It’s a rarity when you have a vision of what you want to be at the early age of four. But for Jesse Jones, becoming a chef is a dream realized.
The Newark, New Jersey native spent summers traveling from the projects with his mother and sister to Grandma Hannah Jones’ two-room house on a Snow Hill, North Carolina farm. This is where Jones received his foundational culinary skills of cleaning greens and snapping beans – not to mention the many occasions the preschooler was permitted to lick the batter of a homemade cake whipped up by Grandma Jones.
Those early experiences would ultimately bode well in Jones’ future as both a personal and celebrity chef, in addition to a restaurateur.
Chef Jesse has cooked and catered for television personalities Whoopi Goldberg and Sunny Hostin of ABC-TV’s “The View,” and most recently, for charity benefits including the Kool Kids Foundation, founded by Robert “Kool” Bell of the legendary Kool & The Gang.
As illustrious as this celebrated lifestyle may appear, Chef Jesse’s world could have played out differently.
Learning how to cook, and winning the love of a mother who worked three jobs to support the family in a fatherless home, saved him from those mean streets. “My mother always had my back,” said Jones. “I never wanted to disappoint her. I could have done stupid things, but it was my mother and God who looked out for me.”
Jesse credits mother Mildred “Millie” Jones and his grandmother for paving the way for his successful food career. “Watching my grandmother cook behind her cast-iron stove made me the chef I am today,” he said. “She and my mom gave me the confidence I needed to believe in myself. They would always say: ‘Junior, you’re gonna be the cook in the family because of your patience in the kitchen and your ability to create your own style.’ And they were right.”
Matriculating at Hudson Community College in culinary arts and Katharine Gibbs School in business prepared Jones for a food industry career. He was a food service director at Aramark for twenty years before ultimately opening his own restaurant with the support of his wife, Annette.

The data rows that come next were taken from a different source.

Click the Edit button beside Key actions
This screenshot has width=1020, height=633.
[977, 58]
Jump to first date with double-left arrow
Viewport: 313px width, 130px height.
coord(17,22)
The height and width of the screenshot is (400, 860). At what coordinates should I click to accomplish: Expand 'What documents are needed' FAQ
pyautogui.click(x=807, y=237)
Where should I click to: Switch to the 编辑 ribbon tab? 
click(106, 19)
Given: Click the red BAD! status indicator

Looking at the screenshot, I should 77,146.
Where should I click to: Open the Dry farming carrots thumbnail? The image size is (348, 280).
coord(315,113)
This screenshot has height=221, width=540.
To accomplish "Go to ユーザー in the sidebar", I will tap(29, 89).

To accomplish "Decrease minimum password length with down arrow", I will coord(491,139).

Twenty years ago, Chef Jesse manifested “Heart and Soul” which launched in South Orange as a modern southern comfort eatery. Throngs of people traversed the state for a taste of the chef’s specialties: braised oxtails, smothered turkey wings, five-cheese baked macaroni, and honey buttermilk cornbread. But after a three-year run, financial hardships, an inadequate location choice and unforeseen complexities undercut sustainability, forcing the restaurant to close. “I felt like a complete failure,” said Jones. “There are some things I could have done differently. I just didn’t know it at the time. But I learned that failure is falling and getting right back up.”
Chef Jesse’s recipes are permanently embedded in his cookbook/memoir, “POW! My Life in 40 Feasts.”

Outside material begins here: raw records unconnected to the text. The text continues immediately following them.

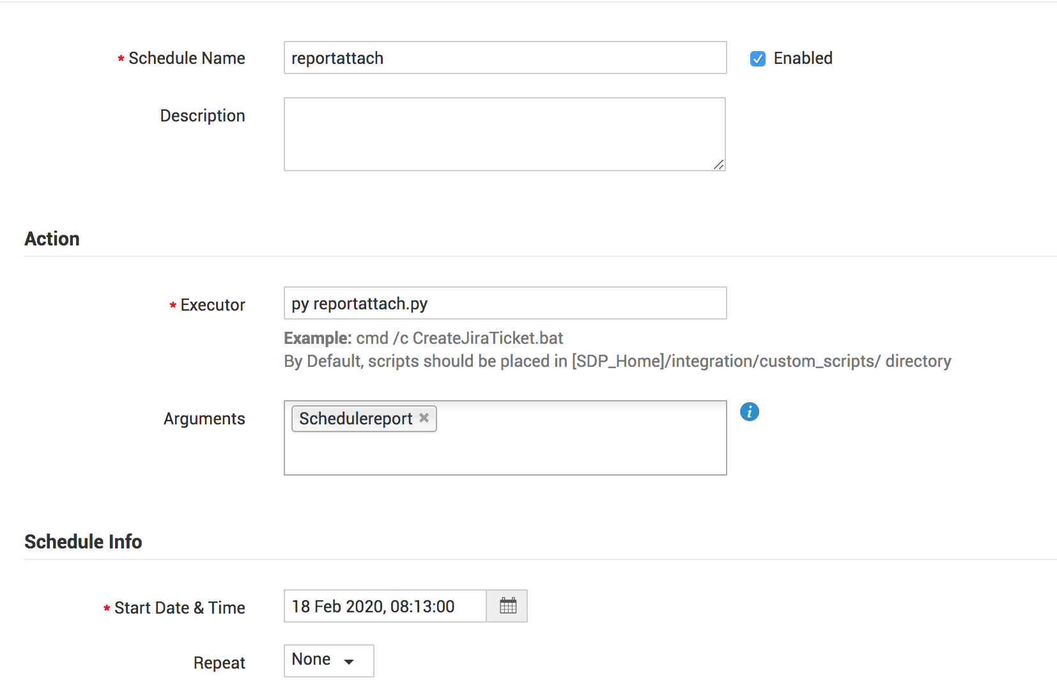Click the Start Date & Time label
This screenshot has width=1057, height=698.
pos(180,608)
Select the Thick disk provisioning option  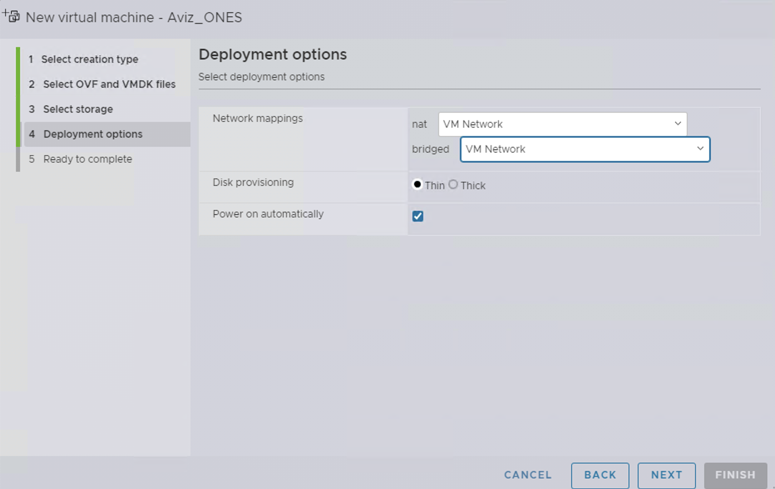453,184
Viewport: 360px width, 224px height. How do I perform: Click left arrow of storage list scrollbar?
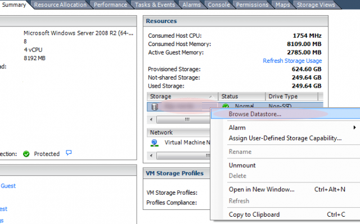151,120
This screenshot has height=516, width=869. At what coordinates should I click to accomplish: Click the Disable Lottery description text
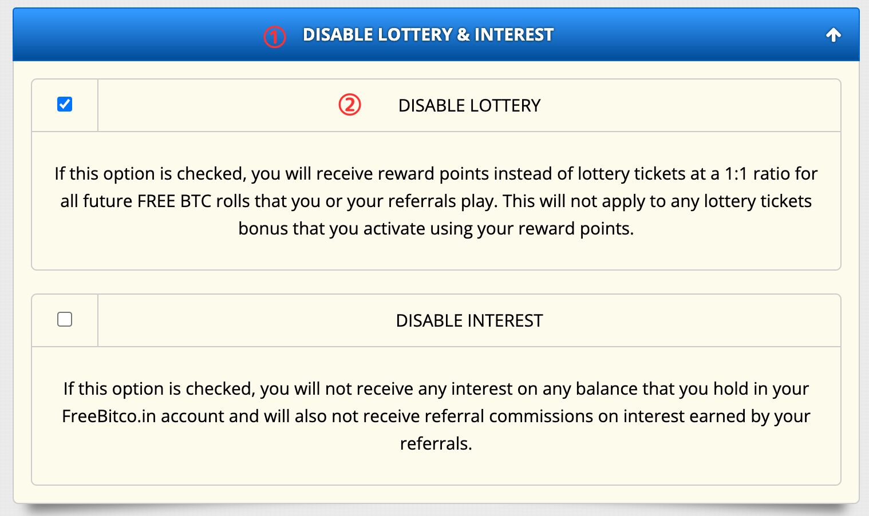click(x=436, y=201)
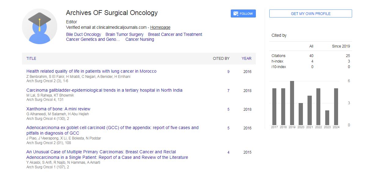Click the Follow button with envelope icon

[243, 13]
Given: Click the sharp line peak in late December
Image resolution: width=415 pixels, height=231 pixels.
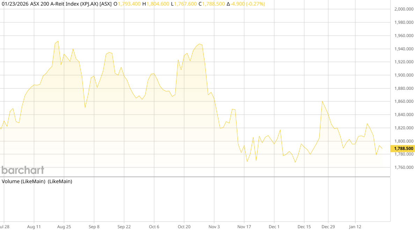Looking at the screenshot, I should point(322,101).
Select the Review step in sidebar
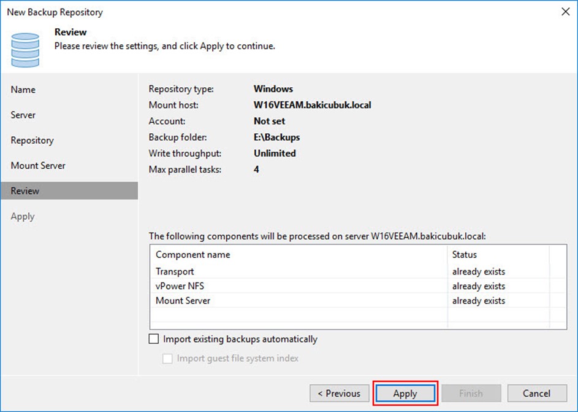The height and width of the screenshot is (412, 578). (x=25, y=191)
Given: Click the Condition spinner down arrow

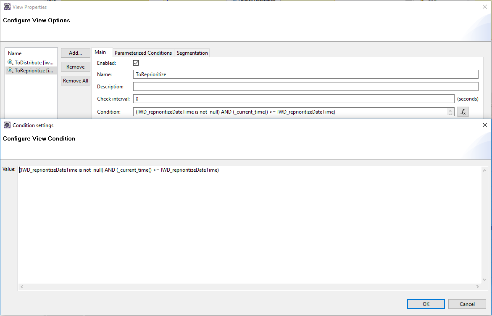Looking at the screenshot, I should click(450, 114).
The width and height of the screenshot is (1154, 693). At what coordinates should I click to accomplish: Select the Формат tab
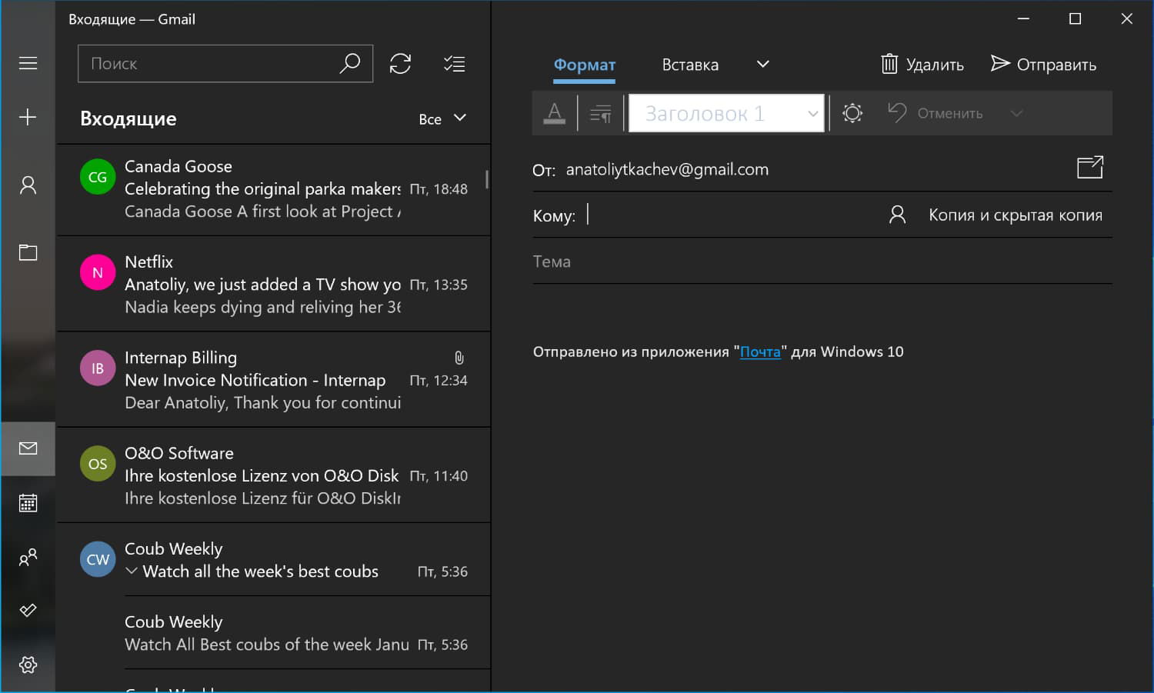click(x=585, y=65)
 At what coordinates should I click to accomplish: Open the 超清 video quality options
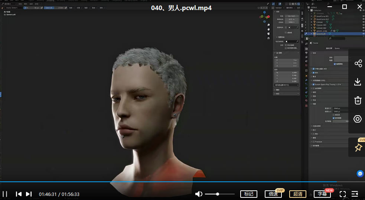pyautogui.click(x=297, y=194)
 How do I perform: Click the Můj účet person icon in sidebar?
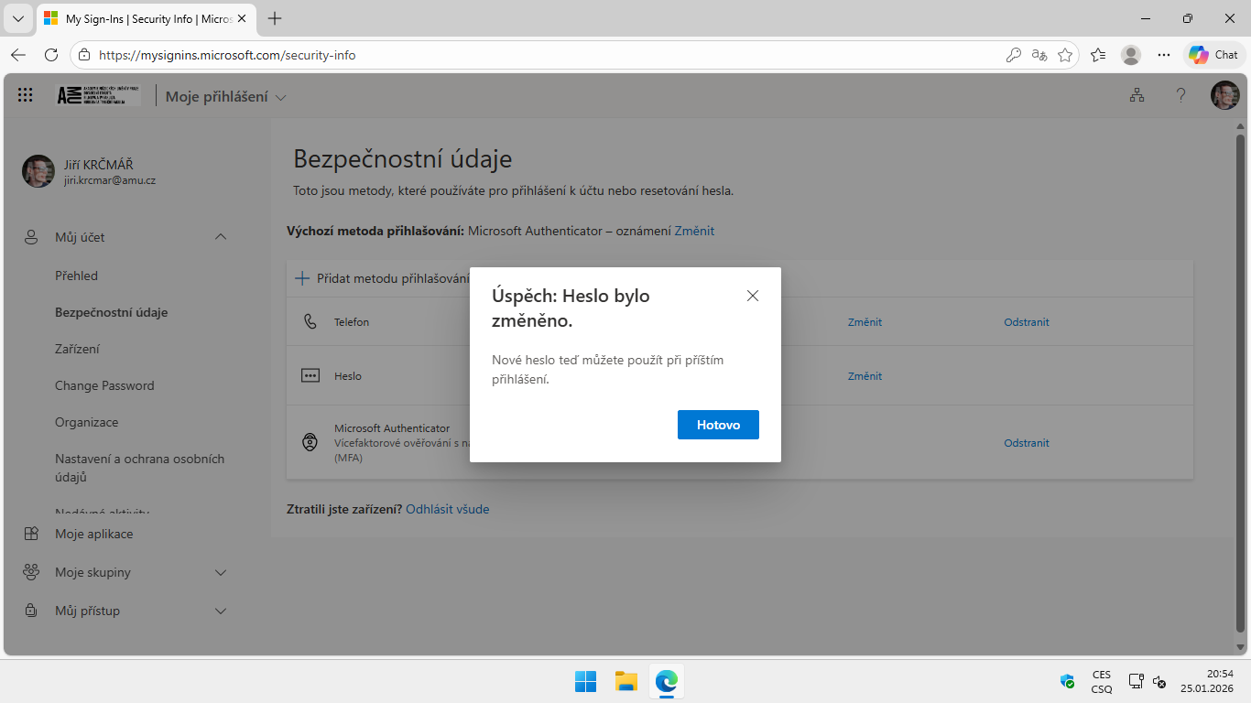30,236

The feasts cover the gamut from Super Bowl to Back-to-School to New Year’s Day buffet featuring his own creative interpretation of cassoulet. By substituting black-eyed peas for haricot beans, Chef Jesse compliments the French-inspired dish with a cornbread crumb topping that alters the flavor with a uniquely cultural spin.
As a trained chef, he believes certain seasonings and ingredients can enhance virtually any meal. And most southern dishes can surely afford healthier tweaking to avoid health challenges. “Vegetables should be cooked al dente,” said Jones. “Nobody needs to overcook collard greens, mustard greens or turnips for twelve hours! Unnecessary! POW!”
Just as “BAM!” is to Chef Emeril Lagasse, “POW!” is to Chef Jesse. “Passion. Opportunity. Work.” is the mantra by which he lives through adversity and good fortune.
Jones imparts his wisdom and experience by mentoring students through ProStart in Newark, Paterson, Passaic and West Caldwell. It is aimed to offer high school students culinary arts and restaurant management skills as prospective careers. For the past twenty-five years, the program has afforded Chef Jesse the ability ‘to give back’ to aspiring food professionals.
“I encourage young people to dream big! And by staying passionate, the opportunities will come as long as you wait patiently,” said the chef. “It is important to work productively, smart and hard. You’ll be amazed by what’s out there for you.”
Arguably, Jones is a force to be reckoned with in a sea of Black chefs who are on the national scene today. Each has their own style and manner of gracing the table with exquisite foods that satiate the palate.
Thus, it is no different from his own upbringing with aunties who ‘put their foot in their cooking’ with their own specialties.
“Aunt Ella Mae could put a hurtin’ on you with her pineapple coconut cake and mean potato salad,” said Jones, “and Aunt Minnie Mae was dangerous in the kitchen with her succulent chicken and dumplings. And you can’t leave out Aunt Mary – the ‘Fried Chicken Queen.’ That’s all she could make, but it was the best. Not even the church women could come close to her fried chicken!”
Giving honor to the women in Chef Jesse Jones’ life means “never giving up because family is everything and it’s important to me to keep the Jones legacy alive. It seems inevitable that the impact of preserving precious memories of food and family will connect the Joneses for generations to come.”